‘Time’s up’ to start boycotting all the Woody Allens

This year’s Golden Globes was take over by a wave of black fashion. Times Up, a movement started this January to bring awareness to sexual abuse, assault and harassment in the workplace. Female celebrities wore black dresses, while the men sported ‘Time’s Up’ pins on their jackets. But how does this change anything? What are celebrities actively doing to support and make change?

By Mercedes Gray-Davis mercedes.png

For too long, many celebrities voice that they wish to make a change in Hollywood, and claim they will, but there’s only a small percentage of those who actively do something.

On the red carpet before the show, many women were questioned about their fashion choice, not about wearing Prada or Yves Saint Laurent, but instead why they were wearing black. Why they were in support of the movement and how they wanted to bring change. But nothing was asked of the men when they were interviewed; nothing about why they wore pins or any thoughts at all about Times Up or anything revolving Hollywood’s patriarchy. Women had to prove and explain their choices and the men didn’t, if that gives any indication on how the night went on.

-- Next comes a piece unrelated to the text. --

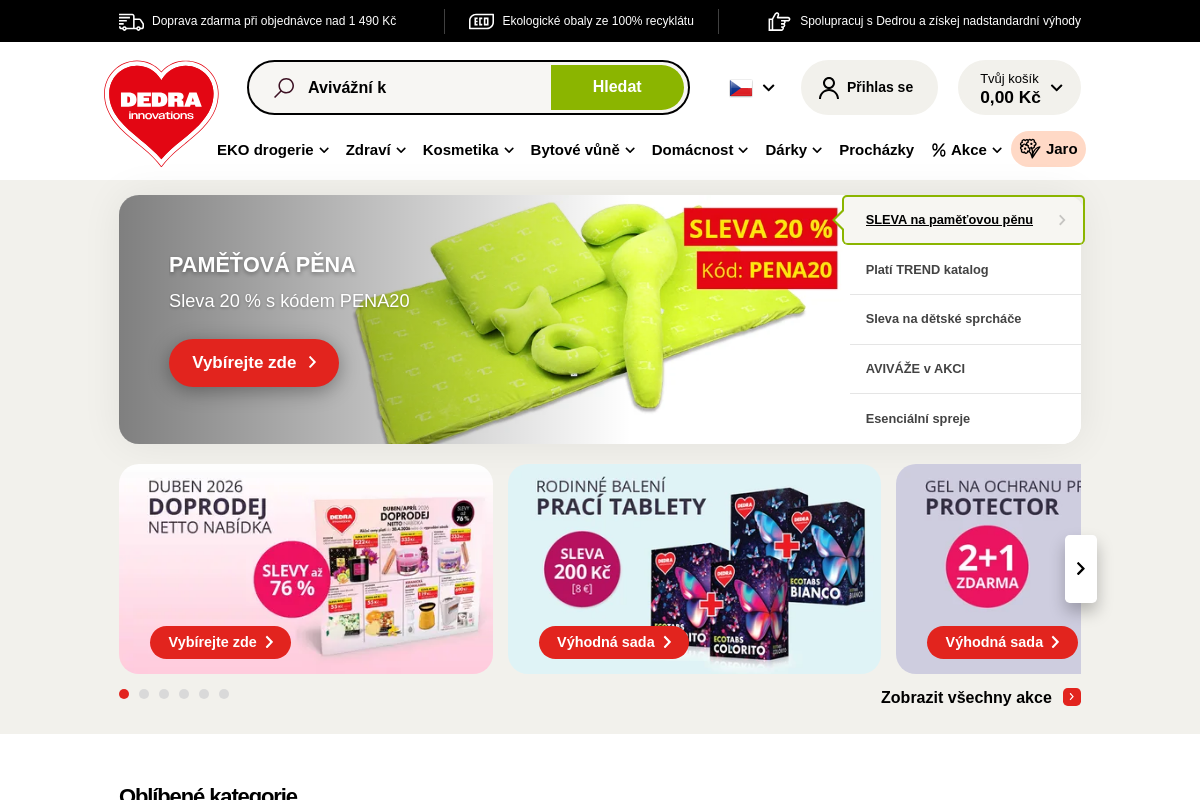
Task: Open the Procházky menu item
Action: coord(876,150)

Going forward, the awards show itself gave way to many thoughts on men in the industry, with Natalie Portman introducing the ‘all male nominees’ for Best Director. Many people watching took to Twitter to express their approval of her words or how wrong it was for her to say that. Coincidentally, the only people that looked actually uncomfortable were the men in the room, funny isn’t it? When the whole point is to bring awareness and hope to bring a stop to violence against women in the workplace.

Coincidentally, there were men in the room that had been accused of violence in the workplace but they got awards anyway, so how is this going to change? Will we see a line form to divide abusers from their work, or will people disregard the violence they’ve caused just because they made a movie? Will anyone actually start to practice what they preach and stop supporting and working with those accused of assault and misconduct? Too many abusers still have their careers and haven’t faced any consequences and are even still respected; Woody Allen, James Franco, Gary Oldman, Casey Affleck, and the list goes on.

It’s time to stop working with them, supporting them and to start protesting them and actually be angry when they still get awarded for their work, because it doesn’t matter how good their movie is, they’re abusers and should be boycotted. It shouldn’t be that hard, Hollywood.